Donner son sang peut sauver une vie : jamais slogan n’a dit la vérité en termes aussi directs, sans détour ni fioritures de style. Qu’il s’agisse d’un accidenté ayant perdu du sang ou d’un opéré à qui il faut faire une transfusion, l’urgence est là : sans le sang, c’est l’hémorragie, donc la mort… Les hôpitaux ont des réserves, issues de dons, mais comme celles-ci sont constamment utilisées, elles s’épuisent vite. Résultat : il y a un besoin permanent du précieux liquide Les gens ne se rendent compte de l’importance de la réserve de sang que lorsqu’un de leurs proches est hospitalisé : ils sont alors appelés à son chevet pour lui donner du sang. Ce genre de problème ne se poserait pas si l’on disposait de plus de donneurs, notamment de donneurs réguliers pour alimenter les hôpitaux.

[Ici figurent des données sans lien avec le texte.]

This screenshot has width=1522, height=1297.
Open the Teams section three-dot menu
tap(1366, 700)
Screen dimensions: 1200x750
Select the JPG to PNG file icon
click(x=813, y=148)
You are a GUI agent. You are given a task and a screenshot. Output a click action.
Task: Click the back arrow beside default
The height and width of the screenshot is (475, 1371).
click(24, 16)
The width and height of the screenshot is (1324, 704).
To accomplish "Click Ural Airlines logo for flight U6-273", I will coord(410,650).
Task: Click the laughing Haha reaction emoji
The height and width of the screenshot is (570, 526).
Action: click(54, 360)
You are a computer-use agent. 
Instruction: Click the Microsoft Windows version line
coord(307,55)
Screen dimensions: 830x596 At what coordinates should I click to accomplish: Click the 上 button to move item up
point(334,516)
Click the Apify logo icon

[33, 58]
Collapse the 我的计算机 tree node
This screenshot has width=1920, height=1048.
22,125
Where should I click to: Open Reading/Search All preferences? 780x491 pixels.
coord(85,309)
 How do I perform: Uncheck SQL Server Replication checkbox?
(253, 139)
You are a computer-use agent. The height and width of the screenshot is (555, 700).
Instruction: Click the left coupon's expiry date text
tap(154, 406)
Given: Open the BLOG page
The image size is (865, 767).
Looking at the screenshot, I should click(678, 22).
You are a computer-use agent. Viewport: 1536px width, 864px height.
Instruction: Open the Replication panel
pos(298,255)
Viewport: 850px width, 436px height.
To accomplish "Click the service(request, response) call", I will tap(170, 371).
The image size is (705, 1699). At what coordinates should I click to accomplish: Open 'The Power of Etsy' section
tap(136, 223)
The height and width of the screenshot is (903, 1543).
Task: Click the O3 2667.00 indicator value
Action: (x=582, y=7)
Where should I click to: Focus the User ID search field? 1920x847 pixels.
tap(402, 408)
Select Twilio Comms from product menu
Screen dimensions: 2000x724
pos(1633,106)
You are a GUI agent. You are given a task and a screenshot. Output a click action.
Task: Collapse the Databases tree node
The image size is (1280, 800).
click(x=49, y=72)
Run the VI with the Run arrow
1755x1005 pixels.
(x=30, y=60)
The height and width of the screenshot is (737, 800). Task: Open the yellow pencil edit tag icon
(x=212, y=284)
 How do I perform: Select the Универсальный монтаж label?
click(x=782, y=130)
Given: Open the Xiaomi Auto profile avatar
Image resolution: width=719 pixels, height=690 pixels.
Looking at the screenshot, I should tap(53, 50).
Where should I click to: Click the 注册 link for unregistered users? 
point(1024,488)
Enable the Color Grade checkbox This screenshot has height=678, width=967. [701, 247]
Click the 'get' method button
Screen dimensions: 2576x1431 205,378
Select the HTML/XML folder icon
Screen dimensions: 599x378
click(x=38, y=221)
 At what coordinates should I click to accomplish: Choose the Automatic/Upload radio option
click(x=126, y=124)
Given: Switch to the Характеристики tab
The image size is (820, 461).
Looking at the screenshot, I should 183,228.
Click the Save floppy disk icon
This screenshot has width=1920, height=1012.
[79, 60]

La célébration de la Journée internationale du don de sang, le 14 juin dernier, a été l’occasion de le rappeler et surtout de sensibiliser le public à ce problème. Le don du sang en Algérie est volontaire et bénévole : il n’est pas question, comme cela se fait dans certains pays de monnayer ce produit vital. Toute personne adulte, ayant une tension artérielle normale et ne souffrant d’aucune infection ni maladie chronique, peut faire don de son sang. Cette année, les associations pensent impliquer davantage les jeunes dans l’opération de sensibilisation du public. Par ailleurs, une journée nationale du don de sang, une autre occasion de parler du don de sang, le 24 octobre, est instituée.